Monday, June 23, 2014

Crochet Health Benefits

I've always been one to distract myself.  Tyler laughs at me.  When life gets too stressful, I play meaningless iPhone games.  

Oh, and I also crochet.  I've been crocheting almost daily since the day my Dad passed away.  It's been a way for me to channel my grief (and maybe something deeper-I can't really put my finger on it). In fact, the night (morning) he passed away, I stayed up late working on an ear warmer. The one I'm wearing in that picture  I sometimes feel like this was one of the last pictures of me with a real smile. After Dad passed, my smile is dimmed.  At least, I feel like it is.

I saw this great article with a link to a Crochet Health Survey (which I took).  I believe in the power of art to heal.  Music.  Dance. Fine Art.  Crafts.  These are tools we can use to heal both physical and mental pain.  I've seen it in my Gramma, who suffered a brain aneurysm several years ago and can still crochet, knit, write and remember all her grand kids names!!!  And crochet has helped me channel, distract, and heal.  And it still does.  I often feel that if I stop crocheting I'll loose my Dad forever.  It connects me to his last day and that's really important to me.  

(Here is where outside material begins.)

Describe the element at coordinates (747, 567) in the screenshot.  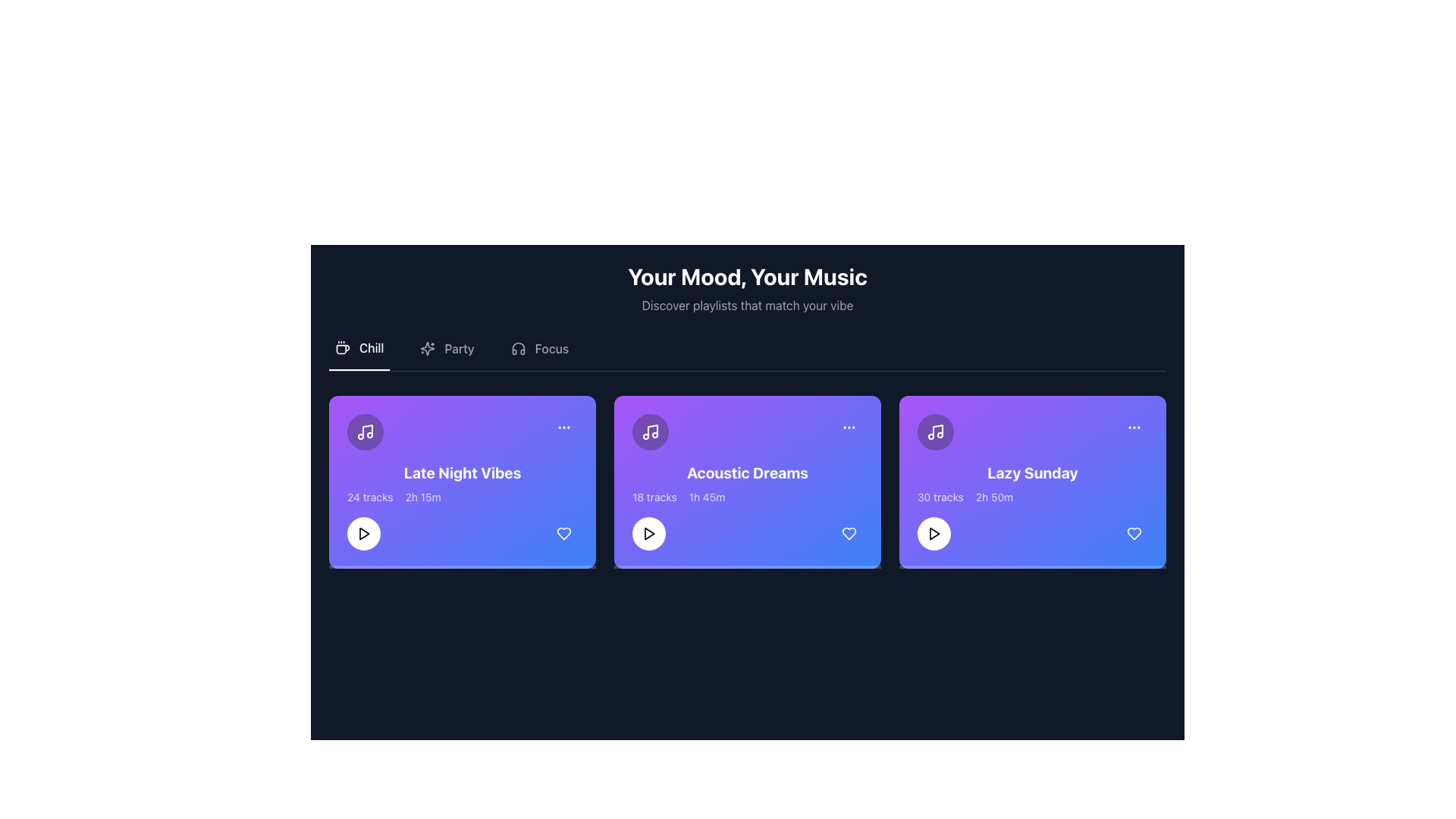
I see `the decorative divider line that emphasizes the bottom boundary of the 'Acoustic Dreams' card, located in the second position of the playlist cards row` at that location.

Do you know anyone who crochets or knits for mental health?  Share this survey with them, or just share it with friends.


Thursday, June 5, 2014

Father's Day/Showtime

Father's Day is a great day.  I think dads are WAY TOO OFTEN overlooked in favour of mum.  Don't get it twisted, mums are great, but I think Dad's don't get enough credit.  There are some amazing Dads out there.  

But for me Father's Day is tough.  Since losing my Dad in 2011 Father's Day is a giant reminder that I have to celebrate in a different way.  In fact my sister and I nicknamed Father's Day "Sister's Day".  Luckily I am usually so busy on Father's Day weekend that I don't have much time to be sad.  This year I have my dance studio's year end shows that weekend.  But that raises a lot of other emotions.  My Dad was my Stage Dad.  I miss that he's not physically there in the audience, watching my dances, cheering for my students, congratulating me on my good numbers.  I mean I know he's cheering for me, just not in the same way.  


This year I created a lyrical number to Passenger's "Let Her Go" with my Dad in mind.  For me, the song is about loss. I don't really believe that you should have to/want to give something up that you love.  But there's a moment in the grief process where you have to let go, and for me that's what the song is for me.  I know Dad will be watching my dances this weekend.  And I really hope he likes his dance.  I love you Dad; Happy Father's Day.